> [Passage shown]
##############################

When you type in the post there is Similies to the right as you well know. Well there is a hyper-link that says more. Click on that and there is tons more, well over 100.
macsen rufus
12-28-2004, 17:33
I guess I'm prudent in that I never START a war, and I'm doing Turk Late GA right now, so I've gone really slowly on conquest in favour of trade and development. I also try to avoid "game" loopholes that seem unrealistic, so don't do too much mobbing with agents. But bribery is good when you have the cash... I had William Wallace subduing Scotland for the English, once!
Rebels are just asking for it, but allies I respect until they stab me in the back. I keep borders strong, so anyone who goes for me will exhaust themselves on assaults, lose influence, collapse into civil war - THEN I counter attack, and keep some territory for the effort. Most of my disasters, both tactically and strategically, have been due to overstretching my forces or resources, so I try to resist the temptation.
But once the conditions for attack are met, then blitzkrieg and pillage, certainly.

##############################

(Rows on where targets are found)
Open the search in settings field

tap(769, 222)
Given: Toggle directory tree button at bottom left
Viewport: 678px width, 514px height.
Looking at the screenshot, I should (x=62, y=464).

##############################

> [Task requirements]
[a] According to the forum post on game strategy, what three things happen to anyone who attacks the poster's strong borders before the counterattack?
[b] Carry on the forum post about game strategy from where it stops, adding a few more sentences.
This material has no connection to the text.

> [Task responses]
[a] They exhaust themselves on assaults, lose influence, and collapse into civil war.

[b]
Marquis de Said
12-30-2004, 13:51
I like to play GA, but will also conquer additional land that is strategically/economically feasible, especially if a back-stabbing neighbour attacks me first. I often like to take on little colonies here and there, then lose them when they it gets too difficult to hold onto them.
In my current Turkish campaign, I conquered all of the steppes, up to Novgorod and Livonia, then "managed" to lose them all, first to the Horde and later to their successors, the Rebels. Now all the steppe provinces have at least a castle and more developed infrastructure than Spain, Central Europe, Italy or North Africa ~:eek:
As someone already mentioned, little rampages with Muslims are always fun, because you can later follow them up with Jihads.